TASKS TO CARRY OUT:
• a. In the article on the Mediterranean diet, rewrite the paragraph that begins "The main source of protein" more briefly, keeping its main facts.
• b. Reproduce the Mediterranean diet article word for word from "This diet consists" to "meat and dairy.".

EXTRACT PROVIDED:
================================

Taking A Tour Of The Mediterranean Diet
There are 21 countries that make up the Mediterranean–Algeria, Croatia, Cyprus, Egypt, France, Greece, Italy, Malta, and Spain, just to name a few.
They have all played an important role in shaping our Western views in terms of philosophy, science, mathematics, art, and diet.
Speaking specifically about diet, studies have shown that the Mediterranean diet has a positive reduction of heart disease, reduced rates of cancer, and fewer cases of Parkinson’s and Alzheimer’s.
This diet consists mainly of fruits, vegetables, lean meats and healthy fats, all key ingredients to a heart-friendly diet. You may be wondering, what makes their diet so different and more effective than ours?
Well, lets start with their climate, hot and dry in the summer and mild and rainy in the winter. This climate lends itself to bountiful crops of grapes, olives, figs, and fruits.
The main source of protein for Mediterraneans is the vast amounts of fish and seafood. Chicken, goat and sheep are also protein sources, but not consumed as much as fish. This is a huge difference for our Western diets, with beef, chicken and pork being the main ones.
A Healthy Approach To Contemporary Eating
The Mediterranean Food Guide Pyramid showcases a diet rich in fresh fruits, vegetables, legumes, whole grains, herbs, spices, fish and seafood, and less on eating red meat and dairy.
Surprisingly, Mediterraneans do consume large amounts of healthy fat sources, like olive oil, nuts, avocados, and dark chocolate.

================================

Dataset entries

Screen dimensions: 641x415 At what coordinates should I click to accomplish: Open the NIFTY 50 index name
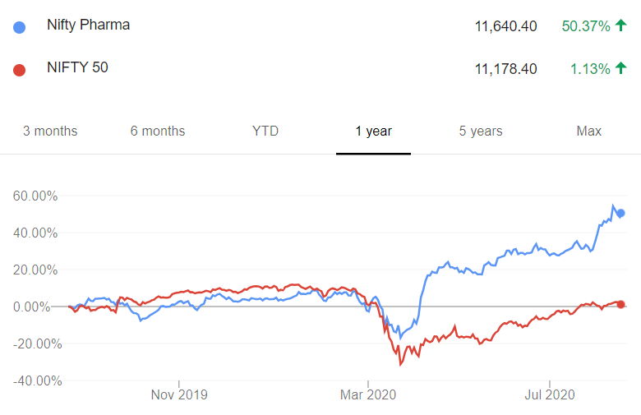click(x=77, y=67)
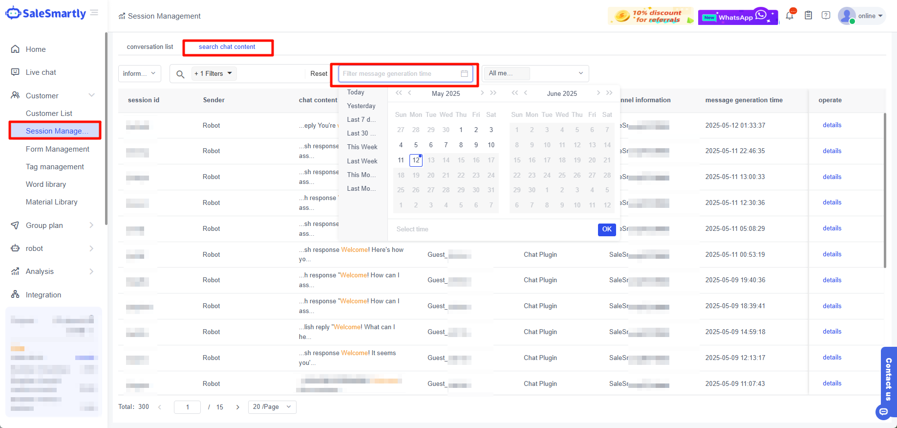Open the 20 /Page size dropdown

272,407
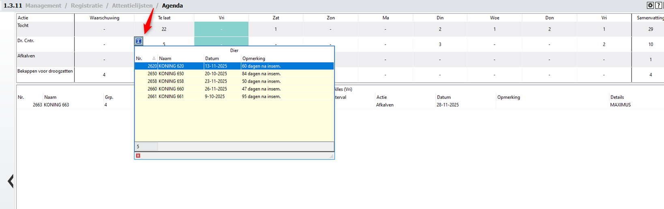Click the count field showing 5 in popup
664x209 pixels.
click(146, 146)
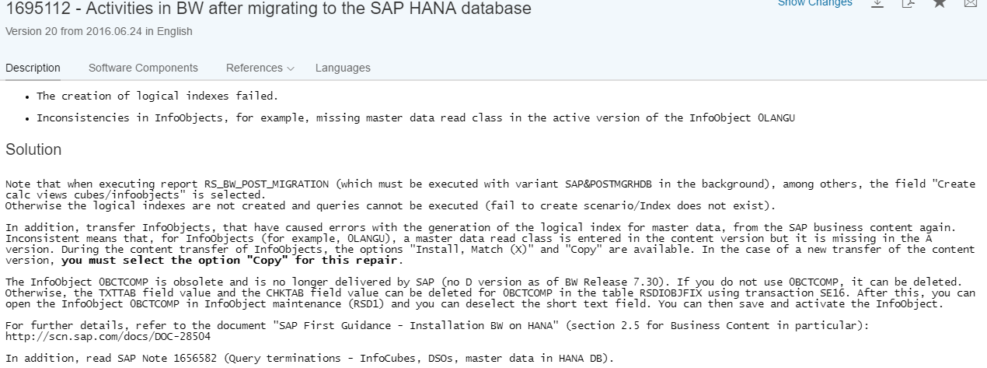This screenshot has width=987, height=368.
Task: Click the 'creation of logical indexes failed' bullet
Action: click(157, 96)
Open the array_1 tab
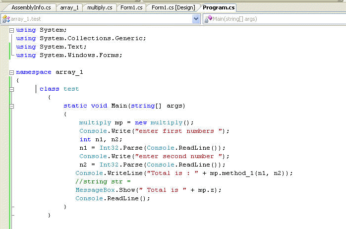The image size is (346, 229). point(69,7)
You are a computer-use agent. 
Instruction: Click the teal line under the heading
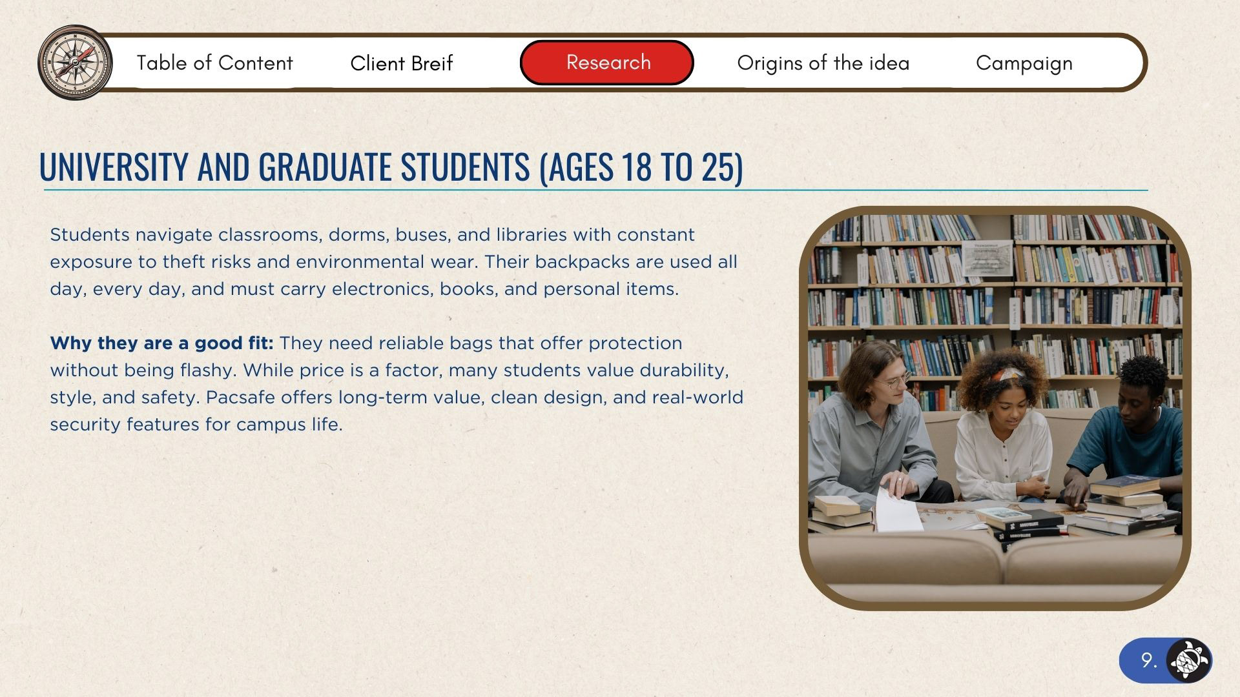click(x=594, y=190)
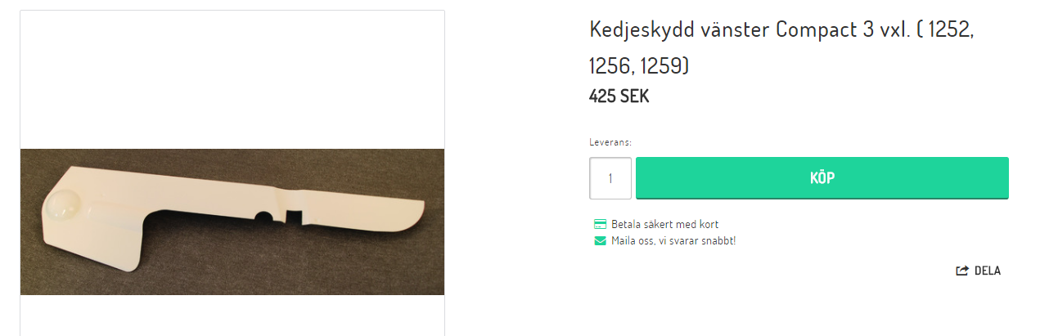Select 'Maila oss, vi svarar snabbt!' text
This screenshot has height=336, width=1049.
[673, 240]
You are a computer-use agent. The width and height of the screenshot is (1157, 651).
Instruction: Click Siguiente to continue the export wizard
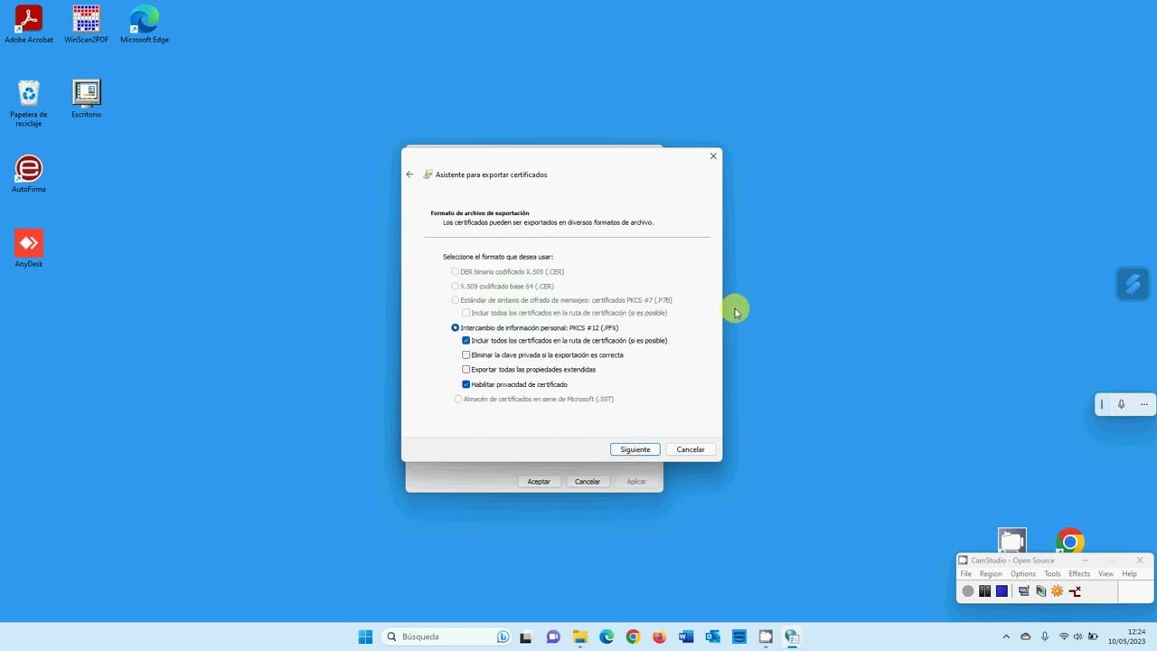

================================

RESULTS FOR EACH TASK:
• a. Mediterraneans get most of their protein from fish and seafood and eat less chicken, goat and sheep. Western diets rely mainly on beef, chicken and pork.

• b.
This diet consists mainly of fruits, vegetables, lean meats and healthy fats, all key ingredients to a heart-friendly diet. You may be wondering, what makes their diet so different and more effective than ours?
Well, lets start with their climate, hot and dry in the summer and mild and rainy in the winter. This climate lends itself to bountiful crops of grapes, olives, figs, and fruits.
The main source of protein for Mediterraneans is the vast amounts of fish and seafood. Chicken, goat and sheep are also protein sources, but not consumed as much as fish. This is a huge difference for our Western diets, with beef, chicken and pork being the main ones.
A Healthy Approach To Contemporary Eating
The Mediterranean Food Guide Pyramid showcases a diet rich in fresh fruits, vegetables, legumes, whole grains, herbs, spices, fish and seafood, and less on eating red meat and dairy.